**Entries supplied**.
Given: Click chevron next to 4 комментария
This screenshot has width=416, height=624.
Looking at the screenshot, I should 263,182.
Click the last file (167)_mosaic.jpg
* * *
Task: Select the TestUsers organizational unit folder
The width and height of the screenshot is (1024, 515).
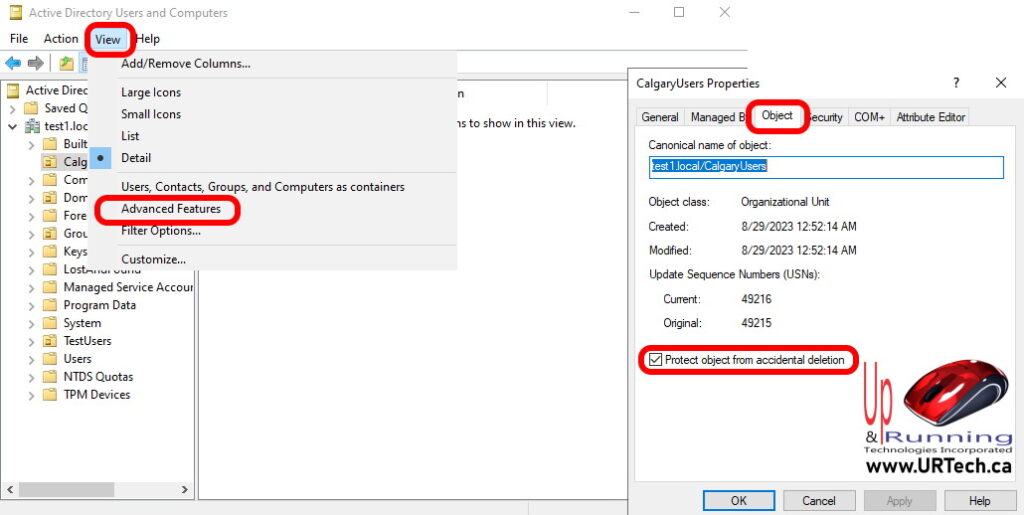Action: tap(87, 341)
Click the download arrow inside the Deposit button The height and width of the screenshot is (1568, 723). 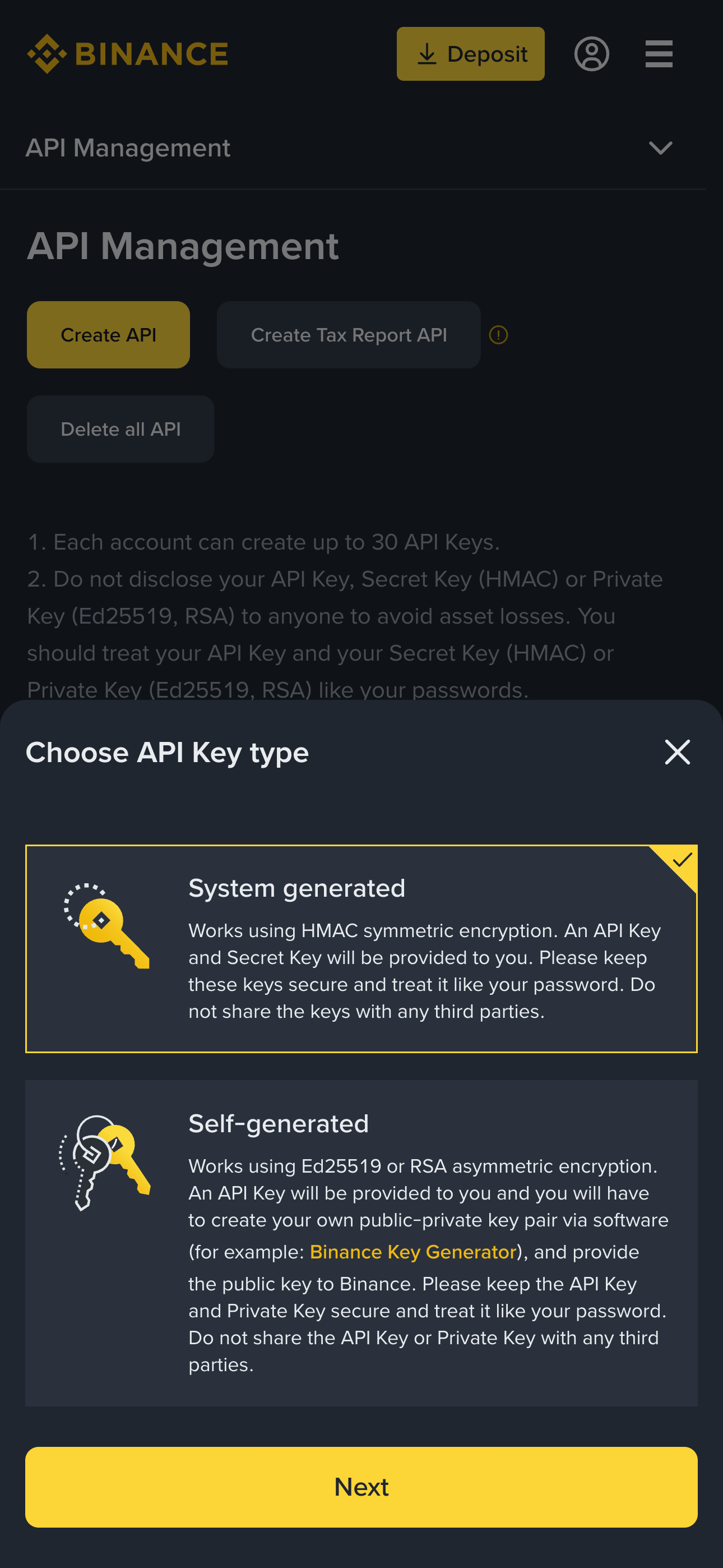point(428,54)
...
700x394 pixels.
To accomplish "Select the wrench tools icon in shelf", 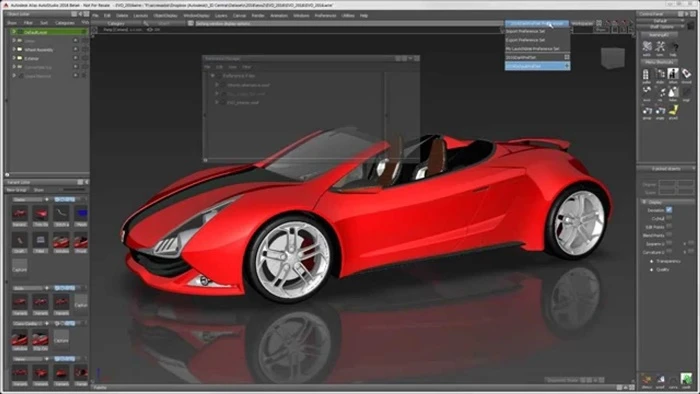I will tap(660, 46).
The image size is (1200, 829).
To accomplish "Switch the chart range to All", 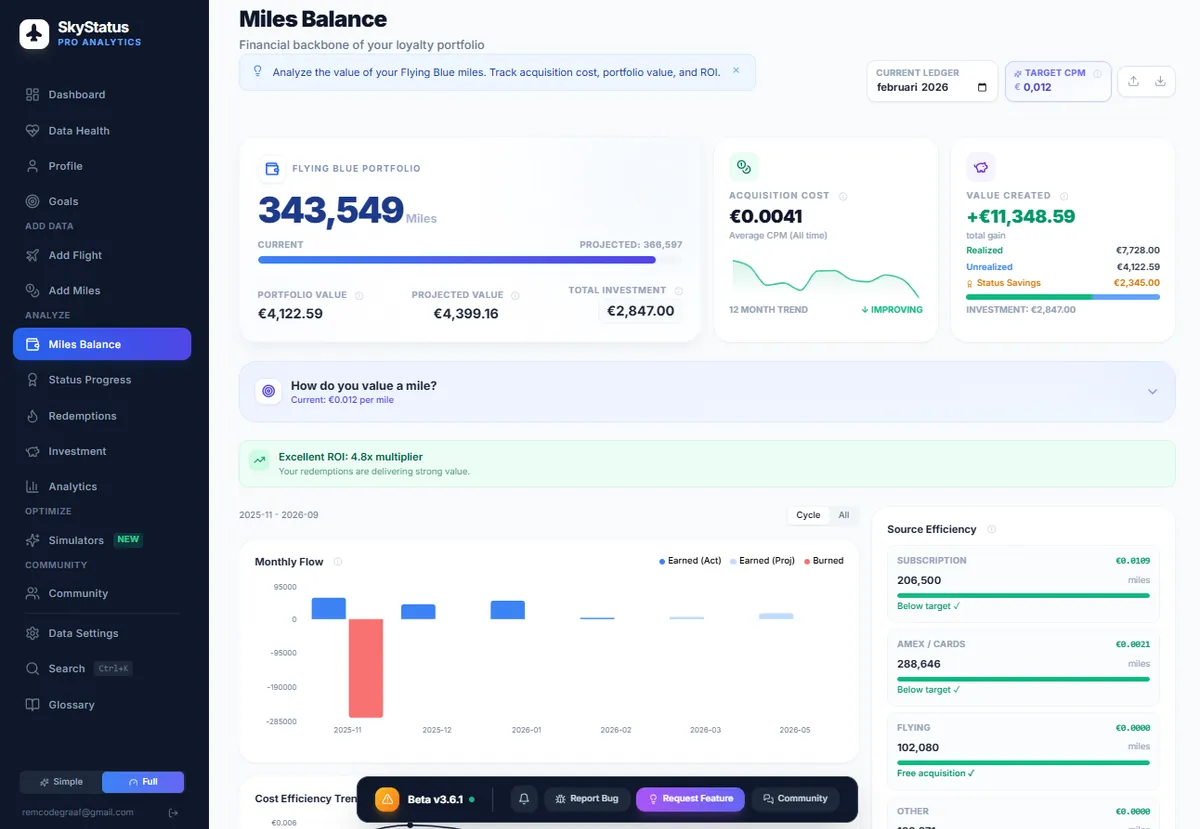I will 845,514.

**Requirement**.
Please output the lines of the listing above that fall in the stretch from the one with "Given: Click chevron next to 4 комментария" through the one with "Click the last file (167)_mosaic.jpg", exactly and only those.

**Solved problem**.
Given: Click chevron next to 4 комментария
This screenshot has width=416, height=624.
Looking at the screenshot, I should 263,182.
Click the last file (167)_mosaic.jpg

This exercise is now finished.